Raleigh resident Letrice Cox said she's had a tough go during the past six months-spending more than $1,000 just on application fees for places to accept her Section 8 voucher.
"It's hard," Cox said. "I've spent all my money I had saved."
Cox's voucher is for $1,177 for an apartment for her and her kids. That's just about $50 shy of last year's fair market rent for a two-bedroom apartment-which the Raleigh Housing Authority uses to calculate its grants to awardees.
However, according to the real estate website Zumper.com, the average rent for a two bedroom apartment in the Triangle is about $1,600 per month, $400 more than the voucher. And Cox said additional requirements make finding an apartment nearly impossible.

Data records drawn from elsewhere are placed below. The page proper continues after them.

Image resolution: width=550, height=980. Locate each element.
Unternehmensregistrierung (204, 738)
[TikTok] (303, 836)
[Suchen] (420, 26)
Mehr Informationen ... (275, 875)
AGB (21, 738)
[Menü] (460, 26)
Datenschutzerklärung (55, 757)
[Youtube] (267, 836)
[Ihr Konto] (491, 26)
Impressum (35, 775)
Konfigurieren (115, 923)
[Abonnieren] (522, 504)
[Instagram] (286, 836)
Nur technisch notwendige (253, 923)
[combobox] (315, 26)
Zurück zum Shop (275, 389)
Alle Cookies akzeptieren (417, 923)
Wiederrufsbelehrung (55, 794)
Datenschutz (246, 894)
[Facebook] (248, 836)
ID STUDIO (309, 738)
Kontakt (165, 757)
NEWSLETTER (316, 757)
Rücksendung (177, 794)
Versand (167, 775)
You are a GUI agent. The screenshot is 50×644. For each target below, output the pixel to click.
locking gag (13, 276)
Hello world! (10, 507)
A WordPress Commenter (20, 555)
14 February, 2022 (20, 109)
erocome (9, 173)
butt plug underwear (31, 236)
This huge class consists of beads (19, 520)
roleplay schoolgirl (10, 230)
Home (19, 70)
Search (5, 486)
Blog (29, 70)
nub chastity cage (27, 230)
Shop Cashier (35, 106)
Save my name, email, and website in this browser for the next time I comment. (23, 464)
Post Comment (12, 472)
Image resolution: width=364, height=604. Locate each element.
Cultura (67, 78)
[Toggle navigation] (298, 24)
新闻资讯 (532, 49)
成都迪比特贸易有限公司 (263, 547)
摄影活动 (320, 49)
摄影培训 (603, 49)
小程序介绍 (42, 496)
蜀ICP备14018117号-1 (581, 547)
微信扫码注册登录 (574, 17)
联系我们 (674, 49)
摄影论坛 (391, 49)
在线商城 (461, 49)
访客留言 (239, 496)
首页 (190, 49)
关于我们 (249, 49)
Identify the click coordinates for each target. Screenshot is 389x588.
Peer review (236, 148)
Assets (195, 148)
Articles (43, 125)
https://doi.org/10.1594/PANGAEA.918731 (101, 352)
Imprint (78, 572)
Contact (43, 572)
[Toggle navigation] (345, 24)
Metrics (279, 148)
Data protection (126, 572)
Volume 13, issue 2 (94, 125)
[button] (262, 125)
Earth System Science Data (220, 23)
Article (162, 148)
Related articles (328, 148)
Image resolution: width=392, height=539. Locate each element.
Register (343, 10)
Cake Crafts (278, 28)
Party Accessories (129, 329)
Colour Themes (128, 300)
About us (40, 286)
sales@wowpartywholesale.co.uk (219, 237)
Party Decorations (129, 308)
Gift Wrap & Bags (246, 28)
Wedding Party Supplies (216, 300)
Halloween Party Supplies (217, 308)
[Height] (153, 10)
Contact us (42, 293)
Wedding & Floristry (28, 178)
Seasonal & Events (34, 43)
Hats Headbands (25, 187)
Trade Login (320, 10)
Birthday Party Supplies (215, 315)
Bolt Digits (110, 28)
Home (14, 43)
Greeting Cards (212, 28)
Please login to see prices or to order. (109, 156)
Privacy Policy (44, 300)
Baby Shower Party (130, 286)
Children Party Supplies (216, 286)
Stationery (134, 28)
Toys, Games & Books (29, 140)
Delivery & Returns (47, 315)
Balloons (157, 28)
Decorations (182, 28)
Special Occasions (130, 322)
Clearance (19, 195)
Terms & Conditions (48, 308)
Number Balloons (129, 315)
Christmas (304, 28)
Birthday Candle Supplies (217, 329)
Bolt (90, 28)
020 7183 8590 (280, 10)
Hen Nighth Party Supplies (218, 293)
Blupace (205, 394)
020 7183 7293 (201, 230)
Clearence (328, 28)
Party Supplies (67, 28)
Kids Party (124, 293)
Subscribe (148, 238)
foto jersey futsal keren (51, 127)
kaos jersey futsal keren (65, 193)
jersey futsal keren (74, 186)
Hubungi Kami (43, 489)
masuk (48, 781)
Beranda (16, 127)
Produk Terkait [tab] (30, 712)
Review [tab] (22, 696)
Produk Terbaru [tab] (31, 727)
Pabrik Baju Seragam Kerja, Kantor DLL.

"It's hard because you've got to make four times the rent," Cox said. "You know, everybody don't make four times the rate, especially if you're a single parent."
The Raleigh Housing Authority has extended her voucher three times to help her buy more time.
"They only give you 30 days," Cox said. "So after the 30 days is up after the three is over, they take it."
Cox said since she couldn't find a landlord to accept her Section 8 voucher, she and her kids have nowhere to go.
Sherri Harris is facing a similar situation.
"I'm trying everything--apartments, condos, everything. Sublease, everything," Harris said. "I can't, no one will bite."
Harris spent years on the waiting list before finally getting her voucher, but found it's not nearly enough to cover the cost of rent in Raleigh.
"I can't find anything under $1,400, period," Harris said. "I mean a two bedroom, one bath, and it was built in 1966."
According to both Durham Housing Authority and Raleigh Housing Authority, housing choice tenants pay 30% of their monthly income toward rent, with at least $50 going to rent and utilities.
Under the Fair Housing Act, landlords are not required to accept Housing Choice Vouchers. While landlords cannot discriminate based on gender, race or ability, they can screen for income, rent history, lease compliance and criminal background.
Before paying application fees...
- Ask if the landlord/property management company accepts Section 8 vouchers
- Ask how much past rental history affects chances of approval
- Ask how many people have already applied for the rental unit.